### INPUT RECORDS:
+-------+

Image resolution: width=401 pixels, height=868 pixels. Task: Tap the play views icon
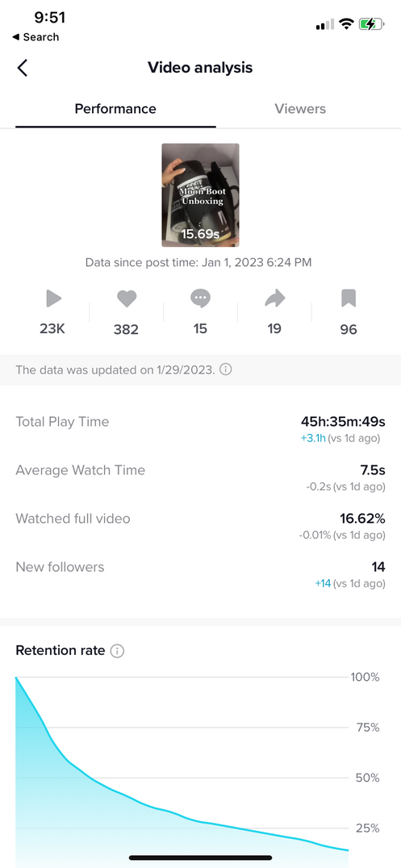53,299
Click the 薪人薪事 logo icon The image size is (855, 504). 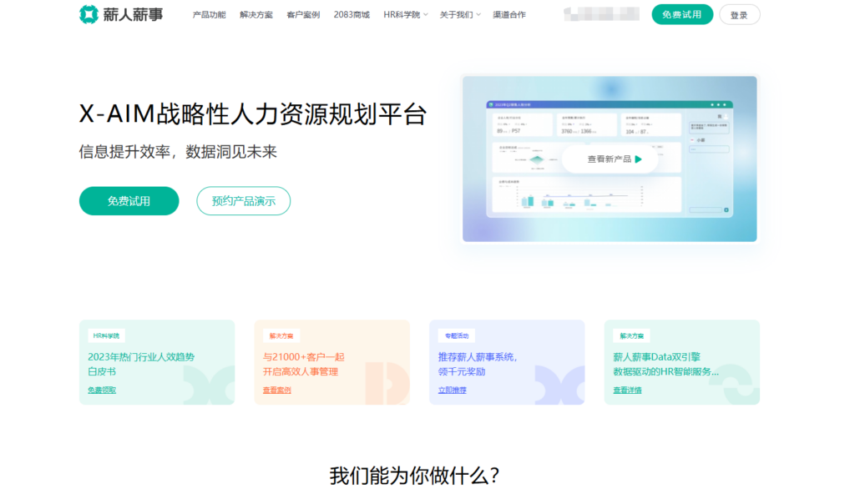click(87, 14)
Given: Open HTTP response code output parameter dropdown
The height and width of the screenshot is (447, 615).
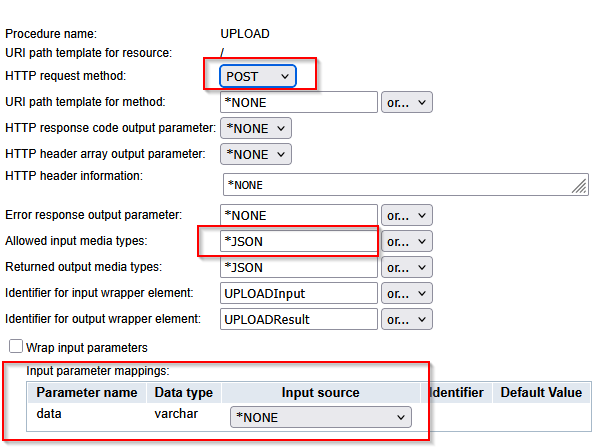Looking at the screenshot, I should pyautogui.click(x=255, y=128).
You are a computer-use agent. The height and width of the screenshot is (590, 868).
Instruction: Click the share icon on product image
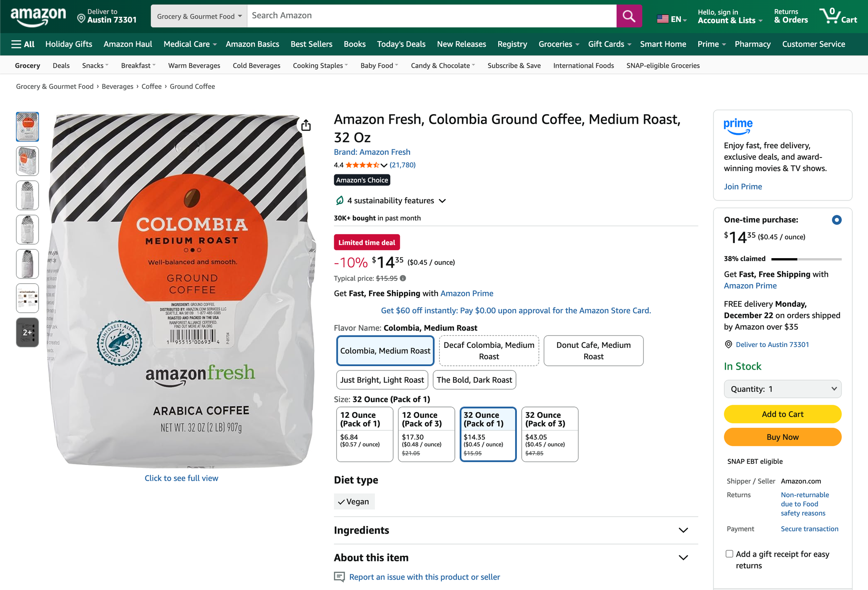[x=306, y=125]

+-------+

### DIRECTIONS:
Here the lines from the one with "You are a computer-use" through the last line of the data above need to be repeated exactly, both included, and any picture omitted.

### EXERCISE RESPONSE:
You are a computer-use agent. The height and width of the screenshot is (590, 868).
Instruction: Click the share icon on product image
[x=306, y=125]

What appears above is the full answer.